Scene 1. A cell on Robben Island. After the sound of sirens, we see two prisoners, John and Winston, miming digging sand. The playwrights write, "It is an image of back-breaking and grotesquely futile labour." When a whistle is blown, the two prisoners get handcuffed and shackled, before running. Their running is not fast enough and they get beaten. Winston gets hit in the eye and John sprains his ankle, and they both get put back in their cell. John looks at Winston's eye and Winston at his ankle. John urinates in his hand and tries to clean Winston's eye with it, but this upsets Winston.

As Winston begins banging on the cell, John tells him to stop or they will get in even more trouble. "I want Hodoshe," says Winston. John tries to get him to calm down, suggesting that perhaps Hodoshe will let them go to the quarry the following day. Suddenly, Winston falls silent, and touches his ear, which seems to be bleeding. John does the same, and his ear is also bleeding. Winston examines John's ear, and he winces in pain.

As Winston looks at John's ear, John says, "Black Domination was chased by White Domination. Black Domination lost its shoes and collected a few bruises.
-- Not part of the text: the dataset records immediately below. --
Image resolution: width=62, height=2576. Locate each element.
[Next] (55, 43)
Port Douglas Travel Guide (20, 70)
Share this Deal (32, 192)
Black Domination will run barefoot to the quarry tomorrow." The prisoners reminisce about life before getting arrested, then complain about their grueling work as prisoners.

Discussing their task this morning, putting sand from the beach in wheelbarrows, John says, "I laughed at first. Then I wasn't laughing. Then I hated you." To this, Winston replies, "That's what he wanted." After they both express that they hated one another while working, John puts his hand on Winston's shoulder and a stage direction tells us that "their brotherhood is intact."

They look for their washrag, and Winston goes and smokes a cigarette. John produces some rusty nails from his pocket, and gives them to Winston, suggesting he can make a necklace with them for a production that they are going to do of Antigone. When Winston seems dubious, John scolds him that they committed to performing Antigone for a concert that is taking place in six days. John is very motivated to work on the play, but Winston is less excited. They discuss the characters in Antigone, including Antigone herself, a woman with two brothers who has been accused by the State, represented by her uncle Creon, of burying her brother Polynices (who Winston mistakenly calls Eteocles). They discuss the fact that Antigone pleads "Guilty," even though Winston insists that she is not guilty, as she had every right to bury her brother.

John instructs Winston to learn more about the play while he makes the necklace, pulling a pendant made from a jam-tin lid and twine out from his bed. John reminisces about a production of the play he once saw.

Analysis

The play plunges us into an insular and closed world, an island in more ways than one. The only two characters in the play are John and Winston, two Black political prisoners in the Robben Island prison in South Africa. They are trapped inside a cell, forced to do backbreaking menial labor, and abused by the people who guard them. It is a bleak setting, and one that does not promise to change in the course of the narrative. Just as Winston and John are trapped on Robben Island, in the prison, so too is the audience.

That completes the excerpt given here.